First, Massa mentioned the change in the terms of access to foreign currency and in the new advances: “We don’t want them to pay just for sinners. For this reason, we reduced access to foreign currency from 180 to 60 days, and we changed the advance payment system to US$50,000”. Then he mentioned the new availability of credits. “I saw Silvina here,” Massa mentioned, referring to Silvina Batakis, president of Banco Nación, who was in the auditorium. In the morning, she had also been at one of the main tables of the Julia Strada auditorium, one of the directors of the BNA. “We are working with Banco Nación to establish a new system. Because most of the Argentine banks abroad are correspondents of Argentine banks. But the Banco Nación in New York and Madrid are banks, so we are going to set up a financing mechanism for those who need access to international credit markets”, explained Massa. In addition, she reported that they are going to fund it with multilateral organizations, which will provide a guarantee mechanism for those who need to import from the European market and the United States.
It is that in the round tables in front of the stage, imports were the main topic of conversation. A heavyweight industrialist in the province of Buenos Aires said that the difficulties of access to financing increase in smaller companies, and those that manage to do so, do so at a rate of up to 12% in dollars. “80% of the factories reduced production or shifts, it is the first thing you talk about when you come across someone here,” said the businessman in dialogue with Ámbito, and preferred not to be mentioned. “They already told us that finished goods will not be the priority, and capital goods are being pushed forward,” said the same source.
On the other hand, Massa anticipated that the UIA will have a central place in decision-making. “We made the decision to incorporate the executive director of the UIA into the weekly work table that analyzes the risk traffic light, so that he coordinates the risk traffic lights with the cameras, see critical situations and resolve them.”
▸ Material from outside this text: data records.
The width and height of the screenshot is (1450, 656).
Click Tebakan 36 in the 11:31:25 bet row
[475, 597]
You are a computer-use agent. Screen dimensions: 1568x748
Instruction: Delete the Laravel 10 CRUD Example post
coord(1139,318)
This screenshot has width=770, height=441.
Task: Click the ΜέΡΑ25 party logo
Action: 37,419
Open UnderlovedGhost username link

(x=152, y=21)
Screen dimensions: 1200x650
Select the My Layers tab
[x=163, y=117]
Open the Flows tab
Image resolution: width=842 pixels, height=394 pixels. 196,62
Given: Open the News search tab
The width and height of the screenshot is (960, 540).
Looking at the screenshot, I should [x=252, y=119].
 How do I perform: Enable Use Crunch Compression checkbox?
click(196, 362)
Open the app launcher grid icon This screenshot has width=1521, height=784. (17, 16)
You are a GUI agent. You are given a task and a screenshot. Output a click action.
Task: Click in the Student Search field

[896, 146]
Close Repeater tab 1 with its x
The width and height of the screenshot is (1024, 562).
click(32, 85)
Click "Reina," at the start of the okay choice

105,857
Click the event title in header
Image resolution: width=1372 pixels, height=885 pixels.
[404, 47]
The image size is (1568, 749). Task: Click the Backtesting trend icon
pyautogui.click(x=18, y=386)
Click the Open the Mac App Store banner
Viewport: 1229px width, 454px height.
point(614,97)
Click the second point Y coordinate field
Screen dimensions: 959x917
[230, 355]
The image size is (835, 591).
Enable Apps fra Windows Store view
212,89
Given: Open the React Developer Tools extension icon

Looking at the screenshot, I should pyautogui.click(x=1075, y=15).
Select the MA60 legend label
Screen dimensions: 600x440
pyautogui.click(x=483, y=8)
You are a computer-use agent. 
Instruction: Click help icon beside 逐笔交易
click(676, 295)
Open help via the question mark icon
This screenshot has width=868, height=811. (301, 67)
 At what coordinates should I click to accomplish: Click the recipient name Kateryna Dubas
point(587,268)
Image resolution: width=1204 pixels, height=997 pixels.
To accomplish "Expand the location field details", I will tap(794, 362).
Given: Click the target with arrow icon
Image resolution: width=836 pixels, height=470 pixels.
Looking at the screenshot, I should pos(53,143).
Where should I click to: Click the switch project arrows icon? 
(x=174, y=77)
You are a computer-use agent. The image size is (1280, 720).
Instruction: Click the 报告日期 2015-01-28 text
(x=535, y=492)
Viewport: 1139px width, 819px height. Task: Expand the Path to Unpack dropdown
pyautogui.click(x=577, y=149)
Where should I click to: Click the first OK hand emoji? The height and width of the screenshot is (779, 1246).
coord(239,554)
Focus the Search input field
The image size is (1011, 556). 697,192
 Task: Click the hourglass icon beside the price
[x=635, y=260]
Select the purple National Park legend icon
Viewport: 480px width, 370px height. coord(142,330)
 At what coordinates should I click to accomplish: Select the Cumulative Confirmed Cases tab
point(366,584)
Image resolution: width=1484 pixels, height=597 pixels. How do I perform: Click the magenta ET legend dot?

As a joke, Rodríguez launched before the audience: “We are going to be passing Coatz’s phone.” He was referring precisely to the chief economist of the UIA, Diego Coatz. After Massa’s speech, there was an affectionate hug between the minister and the economist. Thus, Coatz will join a committee made up of Commerce, AFIP, Customs and the BCRA, which will meet Tuesday and Thursday, where cases where there are “divergences” will be resolved, official sources said.
Finally, Massa anticipated that in 2023 they will seek to establish a new “rule” to establish how much a company can import, based on past purchases. “The dollar regime is going to be for the productive sectors, not for the people who make loops or scams from the financial sector on the Central Bank,” Massa launched, and received one of the biggest applause of his speech.